タイ政府は、インバウンドの旅行者に対して、今後も新型コロナワクチン接種証明書の提出を義務付けることはなく、全ての外国人旅行者を歓迎することを再確認した。

アヌティン・チャーンウィーラクーン副首相兼保健相は1月9日、スワンナプーム空港で開催された中国人旅行者の第1陣を歓迎する式典のスピーチ外部サイトへ、新しいウィンドウで開きますにおいて、「旅行者へのワクチン接種証明の提示の義務付けについて、一度公表されたが、その後保健省の委員会で撤回することを決定した」と発言した。ただ、旅行者はタイに滞在する間、公共の場でのマスクの着用、手洗い、その他予防措置の実施が推奨される。

関連して、タイ民間航空局(CAAT)が1月10日に公表した航空会社に対する最新の通知においても、ワクチン接種は不要となっている。中国やインドなど、PCR検査による陰性証明が必要となる国からの入国者(注)に限り、最低1万ドルの医療保険(新型コロナウイルス感染症治療費を含む)に加入しなければならない。その際、保険期間はタイでの滞在期間プラス7日間とする必要がある。ただし、保険に加入していない場合でも搭乗を拒否されることはないという。タイ入国の際に、検疫官が無作為に保険証の提示を求めることとなっており、仮に保険に加入していない乗客が検疫官に提示を求められた場合は、タイに入国する(イミグレーションを通過する)前に保険に加入する必要がある。

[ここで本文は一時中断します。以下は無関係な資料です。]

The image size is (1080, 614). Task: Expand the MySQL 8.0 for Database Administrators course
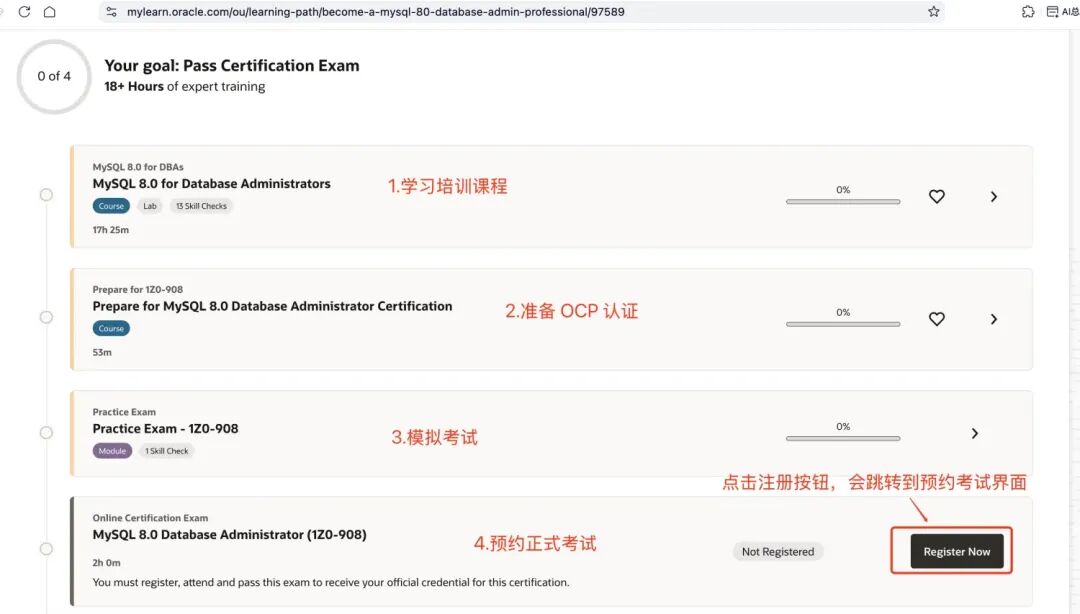tap(993, 197)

これらの規則は、1月10日〔午前1時、協定世界時(UTC)〕から31日(午後4時59分UTC)までの間に施行となる。

今回の通知(1月10日)は、中国が1月8日から国民の外国渡航を許可したことを受け、タイ政府が数日前に出した2つの通知に続いて発表された。前の2つの通知では、外国からの旅行者にワクチン接種証明の提示を義務付けていた。しかし、こうした方針は、観光業に影響を与えるとして、各国の旅行代理店やタイ観光協会から政府への苦情が相次いだという。プーケット観光ビジネス協会チーフアドバイザーのプーミキット・ラックテーガーム氏によれば、各国の旅行代理店を通じて、ワクチン接種未完了者やワクチン未接種者から多数の渡航やパッケージツアーなどのキャンセルが発生していた。しかし、航空会社はそうしたキャンセルに対して返金をしないため、旅行業者の事業に、大きな損害が生じているとの連絡が入っていたという。今回のワクチン接種証明提出義務付けの撤回は、こうした産業界の声に配慮したものとみられる。

(注)タイへの帰国者、タイで労働許可証を保有している者など一部例外あり。詳細は保健省疾病管理局外部サイトへ、新しいウィンドウで開きますのウェブサイトを参照のこと。